Abandon hope all ye who never wanted to hear R2-D2 with a real voice
Auralnauts, the comedic team who have previously riffed on the rest of the Star Wars series, The Dark Knight Returns, Terminator, and much more, have here done the public service of redoing A New Hope, only this time R2-D2 can talk. In hindsight, it is sort of surprising that George Lucas did not deem this one of the things he had planned to do but was unable to using the technology of 1977, as it performs the very Lucas-ian service of dissolving the film’s sci-fi allure in favor of literalism and lame banter. R2-D2 is not necessarily funny; the notion that he is comes from the unexpected reactions by C-3PO and others as they repeat his sarcastic asides or scoff at him.

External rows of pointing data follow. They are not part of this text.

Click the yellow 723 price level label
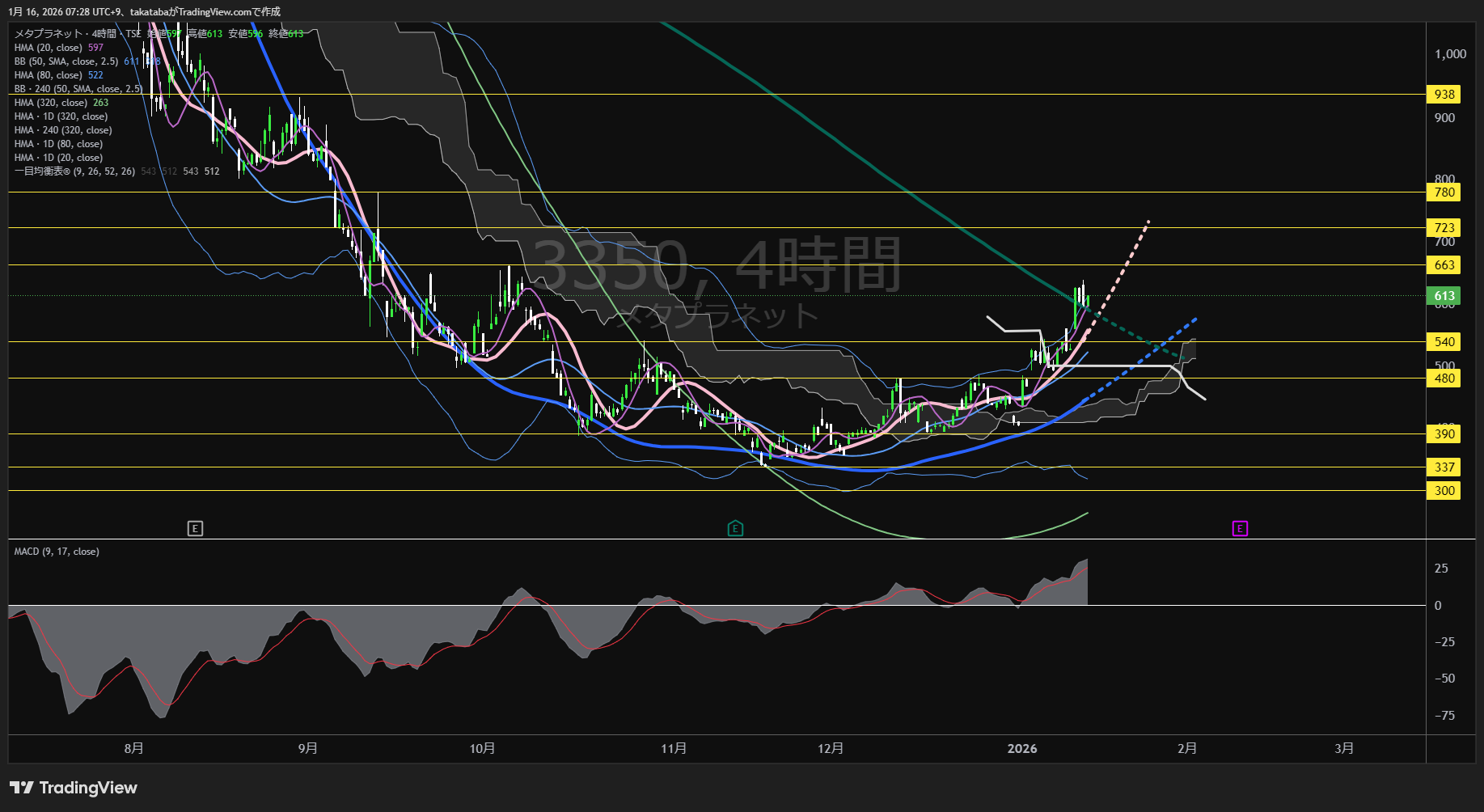The width and height of the screenshot is (1484, 812). click(1444, 228)
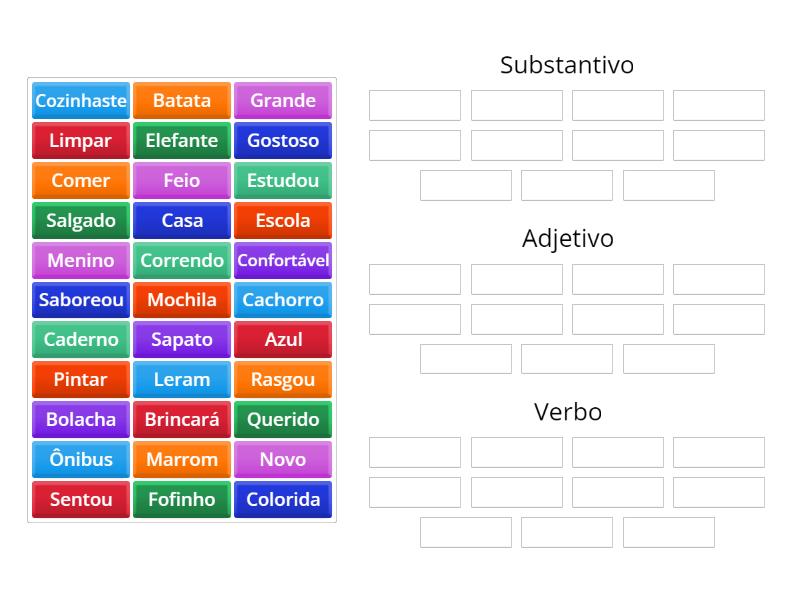This screenshot has height=600, width=800.
Task: Click the tile labeled "Ônibus"
Action: (x=80, y=459)
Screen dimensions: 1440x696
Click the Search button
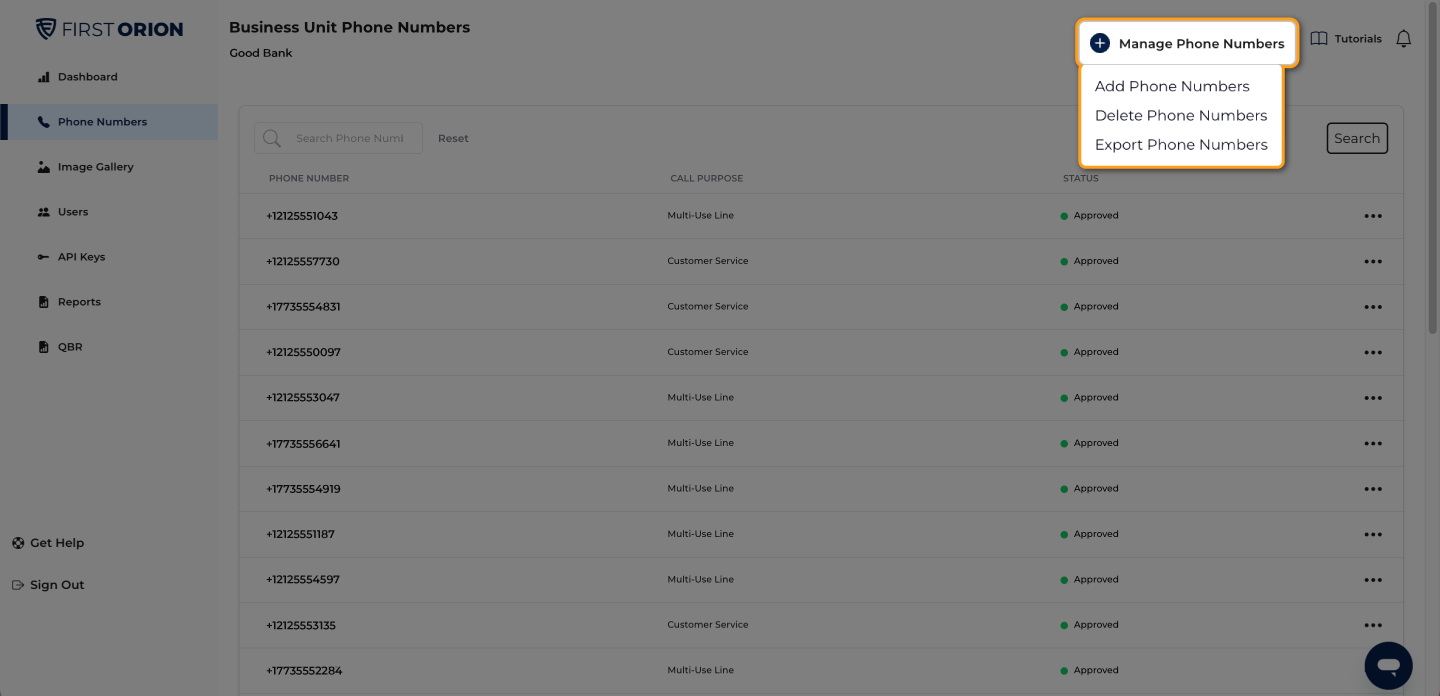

About nine minutes in, though, the joke takes a turn, when Obi Wan Kenobi first shows up and acts like he has never met R2. “You don’t remember?” R2 says. “Wait, you seriously don’t remember me? After everything we’ve been through. The arena on Geonosis? The daring raid on General Grievous’ ship to rescue Chancellor Palpatine? What about the time we first met? When I repaired Queen Amidala’s star cruiser just in time to escape the trade federation blockade? None of this rings a bell to you?” It’s a neat puncturing of the absurdity of one of the prequel trilogy’s primary conceits—that somehow these two rascally droids have been everywhere. Perhaps it works out better for everyone when R2 can only communicate in beeps.